■ EXERCISE DETAILS
The records that follow must be repeated exactly as they stand.
*** Opening of RECORDS FOR THIS EXERCISE ***
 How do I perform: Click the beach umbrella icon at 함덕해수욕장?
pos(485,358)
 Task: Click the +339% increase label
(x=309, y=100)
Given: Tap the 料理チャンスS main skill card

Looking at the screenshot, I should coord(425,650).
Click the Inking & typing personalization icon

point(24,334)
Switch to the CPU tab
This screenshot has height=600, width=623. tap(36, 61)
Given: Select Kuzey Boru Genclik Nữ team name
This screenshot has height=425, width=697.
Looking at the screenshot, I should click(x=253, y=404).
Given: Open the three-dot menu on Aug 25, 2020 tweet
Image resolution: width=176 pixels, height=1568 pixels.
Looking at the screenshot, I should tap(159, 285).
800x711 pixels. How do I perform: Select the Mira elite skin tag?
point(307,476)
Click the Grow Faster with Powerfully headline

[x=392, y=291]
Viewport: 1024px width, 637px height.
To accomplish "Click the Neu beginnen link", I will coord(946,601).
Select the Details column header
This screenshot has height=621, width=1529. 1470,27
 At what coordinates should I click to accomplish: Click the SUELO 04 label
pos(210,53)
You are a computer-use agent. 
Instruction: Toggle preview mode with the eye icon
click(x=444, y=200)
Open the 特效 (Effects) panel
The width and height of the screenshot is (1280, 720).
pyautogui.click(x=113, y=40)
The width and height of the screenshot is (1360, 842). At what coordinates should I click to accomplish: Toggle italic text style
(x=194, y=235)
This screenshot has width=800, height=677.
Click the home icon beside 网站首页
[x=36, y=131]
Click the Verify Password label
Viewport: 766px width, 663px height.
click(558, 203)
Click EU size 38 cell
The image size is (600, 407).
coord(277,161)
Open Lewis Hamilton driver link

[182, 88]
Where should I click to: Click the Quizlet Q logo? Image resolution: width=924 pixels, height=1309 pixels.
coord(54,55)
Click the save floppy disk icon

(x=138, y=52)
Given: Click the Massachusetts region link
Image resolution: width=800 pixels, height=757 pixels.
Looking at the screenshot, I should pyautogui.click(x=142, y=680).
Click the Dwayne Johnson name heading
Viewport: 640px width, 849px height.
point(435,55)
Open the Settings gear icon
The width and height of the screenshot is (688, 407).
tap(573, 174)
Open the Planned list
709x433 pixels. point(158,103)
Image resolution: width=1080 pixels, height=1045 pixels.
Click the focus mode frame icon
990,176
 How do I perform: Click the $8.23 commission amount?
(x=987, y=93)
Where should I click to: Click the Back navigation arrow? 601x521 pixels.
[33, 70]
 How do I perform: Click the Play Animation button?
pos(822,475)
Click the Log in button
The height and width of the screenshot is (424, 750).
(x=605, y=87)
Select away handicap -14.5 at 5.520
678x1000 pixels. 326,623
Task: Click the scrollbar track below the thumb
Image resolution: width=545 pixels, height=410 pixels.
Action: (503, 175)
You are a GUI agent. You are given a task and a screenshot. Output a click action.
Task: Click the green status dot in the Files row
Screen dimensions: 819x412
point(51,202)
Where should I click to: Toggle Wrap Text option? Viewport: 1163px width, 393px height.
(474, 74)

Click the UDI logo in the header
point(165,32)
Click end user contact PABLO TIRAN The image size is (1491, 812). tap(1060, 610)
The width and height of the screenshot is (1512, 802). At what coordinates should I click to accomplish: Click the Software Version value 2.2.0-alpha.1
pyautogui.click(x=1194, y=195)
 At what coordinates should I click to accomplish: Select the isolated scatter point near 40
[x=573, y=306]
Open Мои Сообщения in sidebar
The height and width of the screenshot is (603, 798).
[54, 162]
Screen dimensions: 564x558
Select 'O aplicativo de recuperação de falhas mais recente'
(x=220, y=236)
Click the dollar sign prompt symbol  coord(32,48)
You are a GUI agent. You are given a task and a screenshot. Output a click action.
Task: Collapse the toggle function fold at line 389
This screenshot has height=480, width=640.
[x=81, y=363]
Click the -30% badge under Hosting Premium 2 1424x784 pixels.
*** Close of RECORDS FOR THIS EXERCISE ***
■ RESPONSE BOX
 How do I perform: Click the beach umbrella icon at 함덕해수욕장?
pos(485,358)
 Task: Click the +339% increase label
(x=309, y=100)
Given: Tap the 料理チャンスS main skill card

Looking at the screenshot, I should coord(425,650).
Click the Inking & typing personalization icon

point(24,334)
Switch to the CPU tab
This screenshot has height=600, width=623. tap(36, 61)
Given: Select Kuzey Boru Genclik Nữ team name
This screenshot has height=425, width=697.
Looking at the screenshot, I should click(x=253, y=404).
Given: Open the three-dot menu on Aug 25, 2020 tweet
Image resolution: width=176 pixels, height=1568 pixels.
Looking at the screenshot, I should tap(159, 285).
800x711 pixels. How do I perform: Select the Mira elite skin tag?
point(307,476)
Click the Grow Faster with Powerfully headline

[x=392, y=291]
Viewport: 1024px width, 637px height.
To accomplish "Click the Neu beginnen link", I will coord(946,601).
Select the Details column header
This screenshot has height=621, width=1529. 1470,27
 At what coordinates should I click to accomplish: Click the SUELO 04 label
pos(210,53)
You are a computer-use agent. 
Instruction: Toggle preview mode with the eye icon
click(x=444, y=200)
Open the 特效 (Effects) panel
The width and height of the screenshot is (1280, 720).
pyautogui.click(x=113, y=40)
The width and height of the screenshot is (1360, 842). At what coordinates should I click to accomplish: Toggle italic text style
(x=194, y=235)
This screenshot has width=800, height=677.
Click the home icon beside 网站首页
[x=36, y=131]
Click the Verify Password label
Viewport: 766px width, 663px height.
click(558, 203)
Click EU size 38 cell
The image size is (600, 407).
coord(277,161)
Open Lewis Hamilton driver link

[182, 88]
Where should I click to: Click the Quizlet Q logo? Image resolution: width=924 pixels, height=1309 pixels.
coord(54,55)
Click the save floppy disk icon

(x=138, y=52)
Given: Click the Massachusetts region link
Image resolution: width=800 pixels, height=757 pixels.
Looking at the screenshot, I should pyautogui.click(x=142, y=680).
Click the Dwayne Johnson name heading
Viewport: 640px width, 849px height.
point(435,55)
Open the Settings gear icon
The width and height of the screenshot is (688, 407).
tap(573, 174)
Open the Planned list
709x433 pixels. point(158,103)
Image resolution: width=1080 pixels, height=1045 pixels.
Click the focus mode frame icon
990,176
 How do I perform: Click the $8.23 commission amount?
(x=987, y=93)
Where should I click to: Click the Back navigation arrow? 601x521 pixels.
[33, 70]
 How do I perform: Click the Play Animation button?
pos(822,475)
Click the Log in button
The height and width of the screenshot is (424, 750).
(x=605, y=87)
Select away handicap -14.5 at 5.520
678x1000 pixels. 326,623
Task: Click the scrollbar track below the thumb
Image resolution: width=545 pixels, height=410 pixels.
Action: (503, 175)
You are a GUI agent. You are given a task and a screenshot. Output a click action.
Task: Click the green status dot in the Files row
Screen dimensions: 819x412
point(51,202)
Where should I click to: Toggle Wrap Text option? Viewport: 1163px width, 393px height.
(474, 74)

Click the UDI logo in the header
point(165,32)
Click end user contact PABLO TIRAN The image size is (1491, 812). tap(1060, 610)
The width and height of the screenshot is (1512, 802). At what coordinates should I click to accomplish: Click the Software Version value 2.2.0-alpha.1
pyautogui.click(x=1194, y=195)
 At what coordinates should I click to accomplish: Select the isolated scatter point near 40
[x=573, y=306]
Open Мои Сообщения in sidebar
The height and width of the screenshot is (603, 798).
[54, 162]
Screen dimensions: 564x558
Select 'O aplicativo de recuperação de falhas mais recente'
(x=220, y=236)
Click the dollar sign prompt symbol  coord(32,48)
You are a GUI agent. You are given a task and a screenshot. Output a click action.
Task: Collapse the toggle function fold at line 389
This screenshot has height=480, width=640.
[x=81, y=363]
Click the -30% badge under Hosting Premium 2 1424x784 pixels.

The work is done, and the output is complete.